“The rural family needs to regain its rightful place at the heart of the social order.”  Why?  I’ve been pondering these insistent words written by Pope Benedict XVI in 2006 since I first read them several years ago.  Why is it so important that the rural family return to its proper place, situated at the very center of our social order?

It was with this question in mind that I listened attentively to the discussions surrounding rural America at several conferences I recently attended.  Rural healthcare is increasingly important as populations age and small communities grapple with mental health and suicide. Moreover, agriculture as a viable vocation at times seems in doubt.  What should we as Catholics think or do?

The proper starting point is to understand why rural families matter.  For Pope Benedict, “The moral principles and values which govern [rural families] belong to the heritage of humanity…. They are concerned with individual conduct, relations between husband and wife and between generations, and the sense of family solidarity.”  In other words, rural families don’t just grow our food, they excel in “growing” those values that undergird our entire society, such as personal responsibility, fruitful married love as the building block of society, and solidarity across generations.

What’s to be done?  I offer two thoughts.  First, as citizens, we have to take very seriously some of the immediate and urgent concerns affecting rural areas, suicide chief among them.  As Bishop Gruss noted in a recent editorial, “rural areas suffer significantly higher [suicide] rates than urban areas.” In advance of the 2019 legislative session, state lawmakers are likely to study access to mental health services, a step we may view positively.  This is an area in which we can speak and act as faithful citizens.

Second, without neglecting the urgency of immediate crises, I also suggest that we can recover a compelling moral vision of agriculture as a God-given vocation.  To this end, The Vocation of the Agricultural Leader, a short booklet published by Catholic Rural Life, may have insights for South Dakota. “At its core, the commitment to agriculture is a vocation given by God, a unique and privileged way of life.
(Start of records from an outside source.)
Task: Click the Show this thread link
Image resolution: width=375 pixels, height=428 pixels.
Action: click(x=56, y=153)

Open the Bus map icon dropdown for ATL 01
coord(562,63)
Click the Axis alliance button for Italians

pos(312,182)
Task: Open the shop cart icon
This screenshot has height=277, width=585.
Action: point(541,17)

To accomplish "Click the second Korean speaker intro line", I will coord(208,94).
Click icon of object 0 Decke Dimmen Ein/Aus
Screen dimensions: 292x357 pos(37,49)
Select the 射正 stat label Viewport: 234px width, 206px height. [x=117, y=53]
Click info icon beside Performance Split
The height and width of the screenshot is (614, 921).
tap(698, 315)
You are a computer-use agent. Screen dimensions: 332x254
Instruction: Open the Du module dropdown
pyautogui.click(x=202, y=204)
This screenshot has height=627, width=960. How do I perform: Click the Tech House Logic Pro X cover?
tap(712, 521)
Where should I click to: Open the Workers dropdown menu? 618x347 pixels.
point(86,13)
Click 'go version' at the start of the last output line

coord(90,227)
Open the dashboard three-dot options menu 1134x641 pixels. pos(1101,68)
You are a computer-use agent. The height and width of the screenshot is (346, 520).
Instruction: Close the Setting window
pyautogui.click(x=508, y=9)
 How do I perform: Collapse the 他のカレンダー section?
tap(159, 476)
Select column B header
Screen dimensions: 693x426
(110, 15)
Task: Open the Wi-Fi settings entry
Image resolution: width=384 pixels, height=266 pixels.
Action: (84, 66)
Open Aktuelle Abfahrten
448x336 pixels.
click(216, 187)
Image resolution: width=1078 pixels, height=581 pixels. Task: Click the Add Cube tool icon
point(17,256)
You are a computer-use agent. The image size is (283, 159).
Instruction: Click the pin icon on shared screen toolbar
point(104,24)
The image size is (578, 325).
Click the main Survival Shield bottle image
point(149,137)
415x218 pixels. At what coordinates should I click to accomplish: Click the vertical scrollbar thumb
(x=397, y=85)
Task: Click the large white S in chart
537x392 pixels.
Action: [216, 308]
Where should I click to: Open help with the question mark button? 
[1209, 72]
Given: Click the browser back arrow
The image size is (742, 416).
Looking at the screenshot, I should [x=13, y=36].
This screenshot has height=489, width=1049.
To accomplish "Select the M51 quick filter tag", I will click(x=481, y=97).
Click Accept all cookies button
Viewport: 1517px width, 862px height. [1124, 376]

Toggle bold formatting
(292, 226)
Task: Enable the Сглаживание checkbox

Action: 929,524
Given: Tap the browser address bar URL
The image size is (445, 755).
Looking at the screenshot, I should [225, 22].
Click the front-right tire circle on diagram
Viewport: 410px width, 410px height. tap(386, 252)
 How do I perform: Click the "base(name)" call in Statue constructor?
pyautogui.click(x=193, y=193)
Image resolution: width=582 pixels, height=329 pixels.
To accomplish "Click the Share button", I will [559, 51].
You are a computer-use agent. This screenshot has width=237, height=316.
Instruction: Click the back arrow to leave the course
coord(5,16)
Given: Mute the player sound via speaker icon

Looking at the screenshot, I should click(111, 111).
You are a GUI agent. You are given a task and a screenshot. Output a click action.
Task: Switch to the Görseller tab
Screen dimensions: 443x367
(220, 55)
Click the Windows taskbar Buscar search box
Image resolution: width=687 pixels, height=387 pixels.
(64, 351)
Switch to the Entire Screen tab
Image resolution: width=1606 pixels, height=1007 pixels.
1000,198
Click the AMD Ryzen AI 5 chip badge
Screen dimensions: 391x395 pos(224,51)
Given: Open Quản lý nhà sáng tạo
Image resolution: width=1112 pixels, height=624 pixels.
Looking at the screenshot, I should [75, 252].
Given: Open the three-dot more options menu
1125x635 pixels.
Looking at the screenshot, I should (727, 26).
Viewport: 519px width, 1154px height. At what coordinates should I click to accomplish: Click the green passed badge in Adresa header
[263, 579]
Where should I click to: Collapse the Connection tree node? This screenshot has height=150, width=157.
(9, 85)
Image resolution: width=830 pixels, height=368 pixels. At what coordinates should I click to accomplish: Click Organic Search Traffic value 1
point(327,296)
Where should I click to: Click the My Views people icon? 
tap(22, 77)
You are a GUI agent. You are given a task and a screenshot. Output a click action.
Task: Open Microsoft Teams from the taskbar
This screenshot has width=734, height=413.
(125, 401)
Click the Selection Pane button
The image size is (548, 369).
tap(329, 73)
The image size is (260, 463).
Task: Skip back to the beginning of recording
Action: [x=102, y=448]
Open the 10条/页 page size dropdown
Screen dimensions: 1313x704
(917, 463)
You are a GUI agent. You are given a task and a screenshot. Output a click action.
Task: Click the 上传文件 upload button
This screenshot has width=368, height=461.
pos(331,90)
Indeed, of all the occupations undertaken by men and women, the task of ‘cultivating and keeping the earth’ (Gn 2:15)—farming and ranching—reaches to the depths of our relationships with God the Creator, with creation and with all of humanity.”  That document points out that farming and ranching as a way of life “precede the trauma of original sin,” and for that reason can give all of us deeper insight into “the place of the human person within the broader order of creation.” You can find The Vocation of the Agricultural Leader at CRL’s website.

What exactly does such a moral vision for agriculture look like?  I’m not sure exactly. I’m not so blessed as to have been given that vocation.  But I know this: the answer is tremendously important, and I have confident hope that within the Catholic Church in South Dakota, the Lord has called and gifted some who might articulate and fully live the answer.